The Convention on International Trade in Endangered Species recently adopted widespread changes to international restrictions on trade in plants and wildlife at its triennial Conference of the Parties held Aug. 17-28 in Geneva. Among those changes are an expanded exemption from permit requirements for finished goods, including instruments, made from certain species of rosewood that will take effect sometime in November.

First proposed by Canada and the European Union in January (see 1901250028), revised Annotation #15 to the listing for rosewoods, palisanders and bubingas in CITES Appendix II now exempts “finished products to a maximum weight of wood of the listed species of 500g per item” and “finished musical instruments, finished musical instrument parts and finished musical instrument accessories” from the CITES import and export restrictions. That replaces language that had exempted “non-commercial exports of a maximum total weight of 10 kg. per shipment.” The change is set to take effect in late November, said the National Association of Music Merchants (NAMM).

“The exemption for finished musical instruments is a common-sense measure that resolves a key implementation barrier for the otherwise essential rosewood listing,” said Charles Barber of the World Resources Institute, according to a NAMM policy update. “It will remove a major administrative permit burden on CITES authorities that did not have any substantive conservation impact, while continuing to regulate the raw material that goes into instruments.”

At the conference, CITES members also adopted a resolution “to initiate a new effort to streamline and simplify permit requirements for ‘the international movement of CITES specimens where the trade will have a negligible impact on the conservation of the species concerned,’” NAMM said. “This language was added and endorsed by the U.S. and the EU and can address the non-commercial cross-border movement of musical instruments by formulating recommendations to reduce the burdens associated with the CITES Musical Instrument Certificate,” the trade group said.
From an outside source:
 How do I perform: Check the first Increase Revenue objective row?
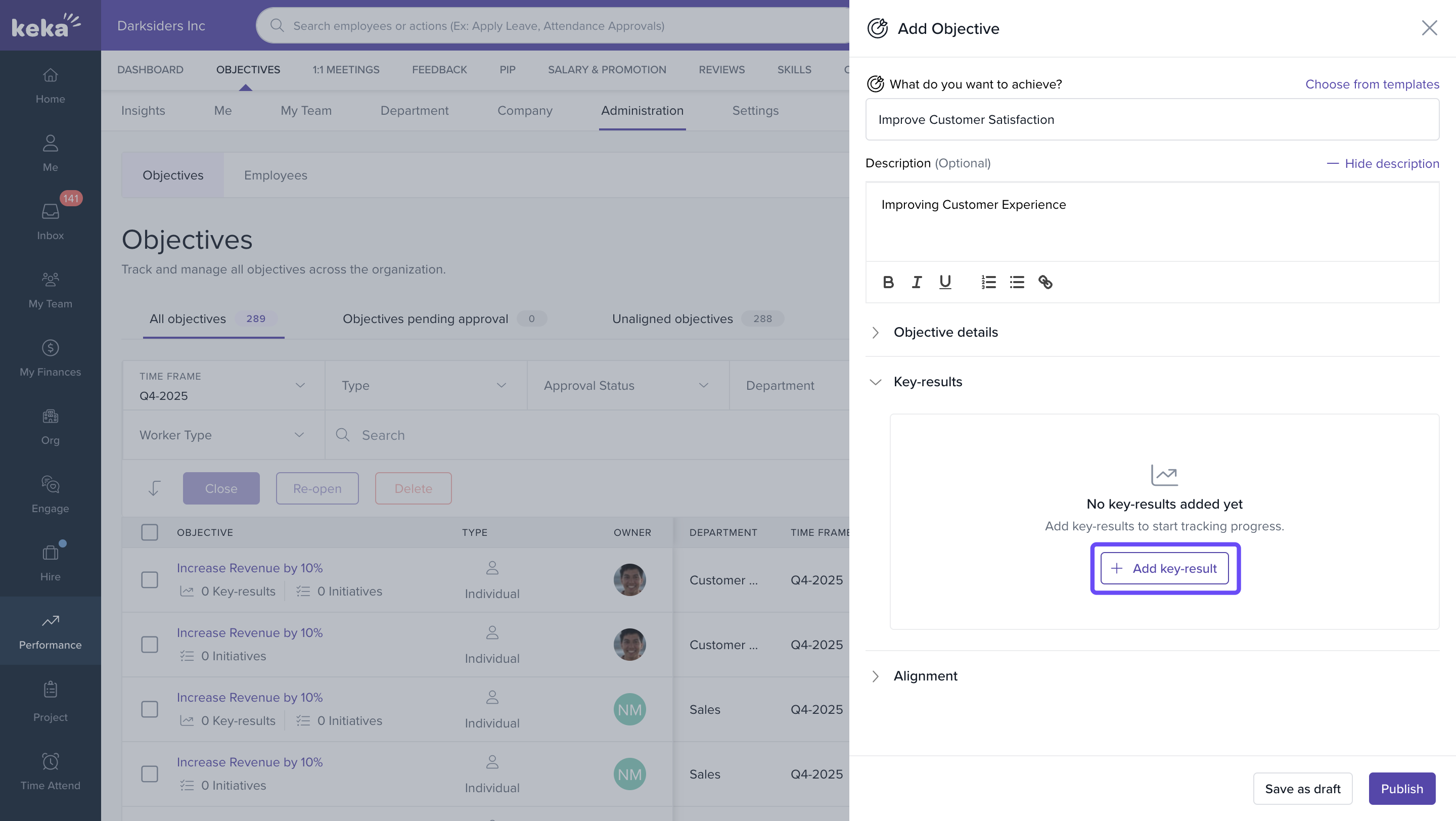click(x=149, y=580)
Overall, the conference “revised the trade rules for dozens of wildlife species that are threatened by unsustainable trade linked to overharvesting, overfishing or overhunting,” CITES said in a press release. “These ranged from commercially valuable fish and trees to charismatic mammals such as giraffes to amphibians and reptiles sold as exotic pets.”

Shark species were added to CITES Appendix II, including the blacknose and sharpnose guitarfishes, shortfin and longfin mako sharks, and white-spotted and other species of wedgefishes, CITES said. Also newly added to Appendix II were giraffes, to counter the animal’s decline in numbers and habitat loss. And “because the growing exotic pet trade has put enormous pressure on many species of turtle, lizard and gecko, CITES added a range of these species to the Appendices,” CITES said. On the other hand, the Mexican population of American crocodiles was transferred from Appendix I to Appendix II.

CITES also made several changes related to tropical timber. “Responding to high and increasing demand for African teak from western Africa, CITES broadened the need for trade permits to include plywood and other forms,” CITES said. “Malawi’s national tree, the rare Mulanje cedar, and the slow-growing mukula tree (a type of rosewood) of southern and eastern Africa, were also added to Appendix II. All Latin American species of cedar were listed in Appendix II,” it said.

Species listed in CITES Appendix II require export permits or certificates. Import permits are also required in addition to export permits for species listed in Appendix I. A full list of changes to the CITES lists as a result of the conference, as well as rejected proposals, is available (here). A report on discussions by CITES members during the conference is (here).